Is your confidential information really confidential?

The term confidential information is often bandied about in commercial transactions, however it is often inaccurately described.  Because of this, we are often asked to consider whether information that a party is considering disclosing as part of a commercial transaction is actually capable of being kept confidential.

What is confidential information?

Information is conveyed in confidence when a party (Discloser) communicates the information to another (Recipient), in circumstances importing an obligation of confidence.  There are two (2) elements that must be satisfied for information to be considered confidential information, namely, it must have:

  • the necessary quality of confidence; and
  • been communicated in circumstances importing an obligation of confidence.

What is the necessary quality of confidence?

For information to be confidential, it must not be public property or in the public domain or common knowledge.[1]  Ultimately, there are no formal standards in which information must adhere to in order to be confidential as different types of information may be subject to different requirements.[2]  In regard to information disclosed in person, whether a court will protect personal confidences depends on:

  • the nature of the communication;
  • the relationship between the confider and the confidant; and
  • prevailing notions of public policy.

However, when referring to commercial or technical information in a business environment, or ‘trade secrets’, only the surrounding facts will determine if information is deemed a trade secret.[3]   Rather than perceived as elements that must be satisfied, Gowans J in Ansell Rubber Co Pty Ltd v Allied Rubber Industries Pty Ltd[4] outlined six (6) factors that can act a guide to assist in determining whether the information is confidential in the circumstances:

  • the extent to which the information is known outside the business;
  • the extent to which the information was known by employees and others involved in the plaintiff’s business;
  • the extent of measures taken by the plaintiff to guard the secrecy of the information;
  • the value of the information to the plaintiff and to its competitors;
  • the amount of effort or money expended by the plaintiff in developing the information; and
  • the ease or difficulty with which the information could be properly acquired or duplicated by others.

It is common to view a trade secret as an innovative product or process that offers a competitive advantage.  However, a trade secret can also include highly confidential commercial information, such as customer names that, if disclosed to a competitor, would cause real or significant harm to the owner.[5]  Essentially, an idea or concept is capable of being a trade secret if it exhibits a significant element of originality or novelty not already in the realm of public knowledge.[6]

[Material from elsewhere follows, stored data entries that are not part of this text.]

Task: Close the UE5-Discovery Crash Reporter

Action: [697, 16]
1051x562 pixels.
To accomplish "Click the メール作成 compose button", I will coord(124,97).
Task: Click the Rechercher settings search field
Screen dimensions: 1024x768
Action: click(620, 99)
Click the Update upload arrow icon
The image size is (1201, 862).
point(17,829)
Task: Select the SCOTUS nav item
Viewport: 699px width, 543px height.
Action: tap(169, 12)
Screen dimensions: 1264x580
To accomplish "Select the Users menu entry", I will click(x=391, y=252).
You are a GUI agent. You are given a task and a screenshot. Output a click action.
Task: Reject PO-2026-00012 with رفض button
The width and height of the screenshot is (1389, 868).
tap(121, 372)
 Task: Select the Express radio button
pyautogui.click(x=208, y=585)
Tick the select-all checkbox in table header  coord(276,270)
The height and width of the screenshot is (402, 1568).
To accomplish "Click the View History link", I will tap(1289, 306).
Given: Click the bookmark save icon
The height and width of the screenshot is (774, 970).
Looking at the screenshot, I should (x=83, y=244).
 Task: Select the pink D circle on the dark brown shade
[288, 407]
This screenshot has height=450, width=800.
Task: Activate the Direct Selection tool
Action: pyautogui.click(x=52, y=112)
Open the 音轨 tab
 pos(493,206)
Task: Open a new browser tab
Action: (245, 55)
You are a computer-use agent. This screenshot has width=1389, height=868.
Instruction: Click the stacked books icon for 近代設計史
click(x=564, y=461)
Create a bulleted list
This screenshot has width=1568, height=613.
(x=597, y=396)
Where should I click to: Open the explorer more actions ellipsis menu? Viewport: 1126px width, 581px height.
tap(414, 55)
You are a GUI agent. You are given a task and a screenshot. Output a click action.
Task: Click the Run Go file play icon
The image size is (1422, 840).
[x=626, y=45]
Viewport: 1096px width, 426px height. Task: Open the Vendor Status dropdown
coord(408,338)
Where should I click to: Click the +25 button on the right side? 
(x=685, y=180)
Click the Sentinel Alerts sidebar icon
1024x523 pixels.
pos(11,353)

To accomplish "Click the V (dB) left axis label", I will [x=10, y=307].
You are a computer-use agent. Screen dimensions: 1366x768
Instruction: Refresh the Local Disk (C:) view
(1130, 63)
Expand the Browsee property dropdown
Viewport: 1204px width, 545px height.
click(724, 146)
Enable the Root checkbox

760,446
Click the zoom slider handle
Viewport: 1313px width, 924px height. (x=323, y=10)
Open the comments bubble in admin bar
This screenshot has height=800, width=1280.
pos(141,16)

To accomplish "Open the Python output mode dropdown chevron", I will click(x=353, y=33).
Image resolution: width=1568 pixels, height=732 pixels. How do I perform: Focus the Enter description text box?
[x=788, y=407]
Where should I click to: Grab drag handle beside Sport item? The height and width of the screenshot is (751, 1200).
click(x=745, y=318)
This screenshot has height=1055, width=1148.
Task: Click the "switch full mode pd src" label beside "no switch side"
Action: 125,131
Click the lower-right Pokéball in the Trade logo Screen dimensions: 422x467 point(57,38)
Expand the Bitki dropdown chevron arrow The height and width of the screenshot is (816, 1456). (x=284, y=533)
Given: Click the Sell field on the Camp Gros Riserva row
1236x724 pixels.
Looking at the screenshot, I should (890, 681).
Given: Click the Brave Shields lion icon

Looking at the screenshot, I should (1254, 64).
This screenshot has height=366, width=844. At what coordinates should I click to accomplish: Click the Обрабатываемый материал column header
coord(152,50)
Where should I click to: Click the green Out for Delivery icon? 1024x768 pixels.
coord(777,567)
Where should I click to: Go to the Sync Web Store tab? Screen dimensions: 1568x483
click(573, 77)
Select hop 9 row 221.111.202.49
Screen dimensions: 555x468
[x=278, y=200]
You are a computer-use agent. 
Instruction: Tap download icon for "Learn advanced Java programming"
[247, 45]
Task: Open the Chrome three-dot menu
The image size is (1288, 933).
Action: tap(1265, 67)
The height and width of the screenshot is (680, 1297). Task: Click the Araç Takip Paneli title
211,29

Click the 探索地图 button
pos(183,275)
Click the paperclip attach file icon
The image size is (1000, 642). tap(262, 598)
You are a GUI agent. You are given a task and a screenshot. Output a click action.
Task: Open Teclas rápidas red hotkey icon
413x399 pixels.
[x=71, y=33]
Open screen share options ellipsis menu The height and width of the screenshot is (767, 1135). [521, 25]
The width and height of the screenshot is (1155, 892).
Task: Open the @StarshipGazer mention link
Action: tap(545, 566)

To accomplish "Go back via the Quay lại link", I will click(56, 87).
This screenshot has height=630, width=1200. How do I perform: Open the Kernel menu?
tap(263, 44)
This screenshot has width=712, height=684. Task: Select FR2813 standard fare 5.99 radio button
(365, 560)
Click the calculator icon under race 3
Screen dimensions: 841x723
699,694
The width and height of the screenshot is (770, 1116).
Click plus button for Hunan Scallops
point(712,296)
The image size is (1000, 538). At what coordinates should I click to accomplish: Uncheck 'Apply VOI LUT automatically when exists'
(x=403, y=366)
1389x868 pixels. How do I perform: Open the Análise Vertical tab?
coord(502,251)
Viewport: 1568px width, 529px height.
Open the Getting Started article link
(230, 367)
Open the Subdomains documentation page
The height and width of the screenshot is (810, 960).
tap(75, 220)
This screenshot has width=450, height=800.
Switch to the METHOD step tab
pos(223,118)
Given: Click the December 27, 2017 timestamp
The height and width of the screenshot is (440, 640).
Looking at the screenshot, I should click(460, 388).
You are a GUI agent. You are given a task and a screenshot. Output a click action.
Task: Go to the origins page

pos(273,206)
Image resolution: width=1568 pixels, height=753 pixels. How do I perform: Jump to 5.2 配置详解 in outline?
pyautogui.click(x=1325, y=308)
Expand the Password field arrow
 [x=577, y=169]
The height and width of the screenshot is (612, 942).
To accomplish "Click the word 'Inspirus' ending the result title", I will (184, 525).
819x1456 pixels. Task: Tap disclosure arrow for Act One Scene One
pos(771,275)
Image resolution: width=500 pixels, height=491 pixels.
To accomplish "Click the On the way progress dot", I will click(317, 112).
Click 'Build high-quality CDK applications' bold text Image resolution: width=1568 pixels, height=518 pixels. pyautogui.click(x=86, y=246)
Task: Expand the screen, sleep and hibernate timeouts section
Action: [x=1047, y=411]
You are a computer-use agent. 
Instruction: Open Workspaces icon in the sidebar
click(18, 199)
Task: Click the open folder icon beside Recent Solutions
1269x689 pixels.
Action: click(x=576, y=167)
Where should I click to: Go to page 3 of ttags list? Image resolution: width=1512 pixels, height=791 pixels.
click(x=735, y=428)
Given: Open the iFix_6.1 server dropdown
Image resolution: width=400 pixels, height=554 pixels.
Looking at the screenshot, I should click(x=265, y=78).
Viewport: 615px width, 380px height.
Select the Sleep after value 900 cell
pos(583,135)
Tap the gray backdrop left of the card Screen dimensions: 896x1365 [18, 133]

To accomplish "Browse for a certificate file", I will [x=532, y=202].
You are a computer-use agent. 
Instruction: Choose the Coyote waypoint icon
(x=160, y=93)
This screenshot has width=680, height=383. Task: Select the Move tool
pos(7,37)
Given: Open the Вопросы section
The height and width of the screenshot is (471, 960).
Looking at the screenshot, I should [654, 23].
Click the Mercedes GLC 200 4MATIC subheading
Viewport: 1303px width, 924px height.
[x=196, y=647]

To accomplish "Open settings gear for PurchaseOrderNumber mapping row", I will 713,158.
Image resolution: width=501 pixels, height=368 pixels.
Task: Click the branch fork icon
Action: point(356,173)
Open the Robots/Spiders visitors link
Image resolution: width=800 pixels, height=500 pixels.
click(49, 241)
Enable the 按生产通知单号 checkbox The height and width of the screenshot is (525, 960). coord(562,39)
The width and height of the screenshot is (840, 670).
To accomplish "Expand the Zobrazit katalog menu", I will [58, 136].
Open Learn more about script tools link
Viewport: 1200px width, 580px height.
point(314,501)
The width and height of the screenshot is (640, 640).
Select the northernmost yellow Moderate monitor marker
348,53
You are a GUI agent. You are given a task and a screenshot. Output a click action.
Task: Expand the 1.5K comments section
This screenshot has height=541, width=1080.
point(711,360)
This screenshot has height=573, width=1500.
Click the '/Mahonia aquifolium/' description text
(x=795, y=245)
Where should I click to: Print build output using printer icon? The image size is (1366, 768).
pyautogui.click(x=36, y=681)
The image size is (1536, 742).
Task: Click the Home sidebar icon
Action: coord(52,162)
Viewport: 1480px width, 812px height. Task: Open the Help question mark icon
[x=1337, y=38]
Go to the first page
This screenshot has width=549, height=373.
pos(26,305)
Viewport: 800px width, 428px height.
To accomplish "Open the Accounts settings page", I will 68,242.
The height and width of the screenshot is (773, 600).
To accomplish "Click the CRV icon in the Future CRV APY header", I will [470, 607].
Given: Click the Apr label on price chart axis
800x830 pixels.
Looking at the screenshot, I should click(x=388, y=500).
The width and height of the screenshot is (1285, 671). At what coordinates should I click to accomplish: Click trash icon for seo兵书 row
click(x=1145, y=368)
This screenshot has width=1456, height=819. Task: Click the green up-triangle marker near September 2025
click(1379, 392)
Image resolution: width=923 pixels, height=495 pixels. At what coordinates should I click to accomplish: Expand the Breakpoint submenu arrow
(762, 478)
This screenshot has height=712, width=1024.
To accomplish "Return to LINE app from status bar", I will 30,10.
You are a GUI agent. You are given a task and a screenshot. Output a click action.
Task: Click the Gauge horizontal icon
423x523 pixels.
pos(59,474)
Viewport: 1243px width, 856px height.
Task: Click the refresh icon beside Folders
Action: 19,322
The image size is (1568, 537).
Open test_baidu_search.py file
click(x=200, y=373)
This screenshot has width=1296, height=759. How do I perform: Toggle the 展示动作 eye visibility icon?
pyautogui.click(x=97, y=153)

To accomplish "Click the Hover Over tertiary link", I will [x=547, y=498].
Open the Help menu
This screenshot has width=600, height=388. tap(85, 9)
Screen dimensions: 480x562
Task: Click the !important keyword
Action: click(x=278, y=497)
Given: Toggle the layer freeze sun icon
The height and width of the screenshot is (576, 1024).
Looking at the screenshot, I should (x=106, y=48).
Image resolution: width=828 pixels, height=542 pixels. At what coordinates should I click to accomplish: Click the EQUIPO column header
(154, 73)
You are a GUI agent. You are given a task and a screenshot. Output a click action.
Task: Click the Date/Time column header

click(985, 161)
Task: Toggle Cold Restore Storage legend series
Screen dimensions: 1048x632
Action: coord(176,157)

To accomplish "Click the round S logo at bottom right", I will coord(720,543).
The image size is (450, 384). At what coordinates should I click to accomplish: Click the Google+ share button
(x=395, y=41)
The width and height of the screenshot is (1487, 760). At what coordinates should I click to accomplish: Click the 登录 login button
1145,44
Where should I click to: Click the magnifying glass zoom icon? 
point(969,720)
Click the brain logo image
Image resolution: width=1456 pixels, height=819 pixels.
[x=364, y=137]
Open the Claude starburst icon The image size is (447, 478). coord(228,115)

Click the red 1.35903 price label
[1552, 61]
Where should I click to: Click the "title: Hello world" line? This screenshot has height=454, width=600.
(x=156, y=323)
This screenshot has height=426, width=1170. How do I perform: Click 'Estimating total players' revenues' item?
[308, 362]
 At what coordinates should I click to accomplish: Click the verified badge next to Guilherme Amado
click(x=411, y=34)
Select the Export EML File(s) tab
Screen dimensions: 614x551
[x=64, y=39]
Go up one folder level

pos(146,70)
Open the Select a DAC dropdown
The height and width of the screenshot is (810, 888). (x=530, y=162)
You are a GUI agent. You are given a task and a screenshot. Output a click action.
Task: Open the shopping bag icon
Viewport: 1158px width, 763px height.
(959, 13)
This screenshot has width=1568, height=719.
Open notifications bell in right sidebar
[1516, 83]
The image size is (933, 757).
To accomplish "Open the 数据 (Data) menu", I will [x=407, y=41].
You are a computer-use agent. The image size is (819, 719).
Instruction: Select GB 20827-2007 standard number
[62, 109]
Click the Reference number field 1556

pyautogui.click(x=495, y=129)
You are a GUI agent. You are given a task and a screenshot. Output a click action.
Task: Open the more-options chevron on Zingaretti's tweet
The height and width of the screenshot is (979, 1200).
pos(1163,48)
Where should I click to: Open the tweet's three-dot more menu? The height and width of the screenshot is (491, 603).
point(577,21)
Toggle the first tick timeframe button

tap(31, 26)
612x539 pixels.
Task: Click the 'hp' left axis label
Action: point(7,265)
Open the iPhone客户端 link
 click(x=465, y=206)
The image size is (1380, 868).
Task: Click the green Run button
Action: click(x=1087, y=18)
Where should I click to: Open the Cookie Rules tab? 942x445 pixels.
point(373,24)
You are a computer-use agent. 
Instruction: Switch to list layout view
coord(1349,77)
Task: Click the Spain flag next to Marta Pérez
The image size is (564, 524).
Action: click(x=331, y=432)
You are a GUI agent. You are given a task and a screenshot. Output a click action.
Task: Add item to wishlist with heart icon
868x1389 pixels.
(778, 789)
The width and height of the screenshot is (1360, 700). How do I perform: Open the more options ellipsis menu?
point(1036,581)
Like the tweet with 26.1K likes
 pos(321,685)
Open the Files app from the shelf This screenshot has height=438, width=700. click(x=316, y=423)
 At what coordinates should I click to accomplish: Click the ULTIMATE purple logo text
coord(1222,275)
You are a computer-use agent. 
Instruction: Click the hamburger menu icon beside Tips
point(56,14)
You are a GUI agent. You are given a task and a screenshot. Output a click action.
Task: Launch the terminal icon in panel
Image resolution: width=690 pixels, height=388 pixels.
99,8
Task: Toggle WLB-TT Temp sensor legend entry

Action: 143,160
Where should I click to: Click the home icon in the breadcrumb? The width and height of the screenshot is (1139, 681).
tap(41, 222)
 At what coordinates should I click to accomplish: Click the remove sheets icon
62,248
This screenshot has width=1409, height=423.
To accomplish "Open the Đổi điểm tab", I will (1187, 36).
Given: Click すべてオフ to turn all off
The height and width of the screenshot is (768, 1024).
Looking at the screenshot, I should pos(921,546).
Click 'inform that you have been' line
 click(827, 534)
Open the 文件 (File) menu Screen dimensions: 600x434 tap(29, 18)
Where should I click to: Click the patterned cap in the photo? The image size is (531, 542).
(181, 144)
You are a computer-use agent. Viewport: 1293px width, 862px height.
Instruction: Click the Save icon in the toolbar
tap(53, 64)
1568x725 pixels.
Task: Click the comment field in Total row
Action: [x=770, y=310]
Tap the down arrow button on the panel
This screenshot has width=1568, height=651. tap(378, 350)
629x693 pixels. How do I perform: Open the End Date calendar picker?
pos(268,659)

If a trade secret is in the form of a product or process, breaching confidentiality usually results in the defendant gaining a ‘head start’; that is, through the misuse of confidential information, they have gained an unfair start that saves time and money.  Therefore, as identified in Saltman Engineering Co Ltd v Campbell Engineering Co Ltd[7] and applied in Dart Industries Inc v David Bryar & Associates Pty Ltd[8] if a person wishes to design a product without it being alleged that the person has used confidential information, they must design the product using a different sequence and not use confidential information as a ‘springboard’ to jump through that sequence.  In other words, what makes a process confidential is that the confider has used their brain, thus producing a result that can only be replicated by someone who goes through the same process.[9]

What circumstances imply an obligation of confidence?

In plain terms, the information must have been given in confidential circumstances.  To determine this, McInerney J in Mense v Milenkovic[10] stated:

“If the circumstances are such that any reasonable man standing in the shoes of the recipient of the information would have realised that upon reasonable grounds the information was being given to him in confidence, then this should suffice to impose upon him the equitable obligation of confidence.”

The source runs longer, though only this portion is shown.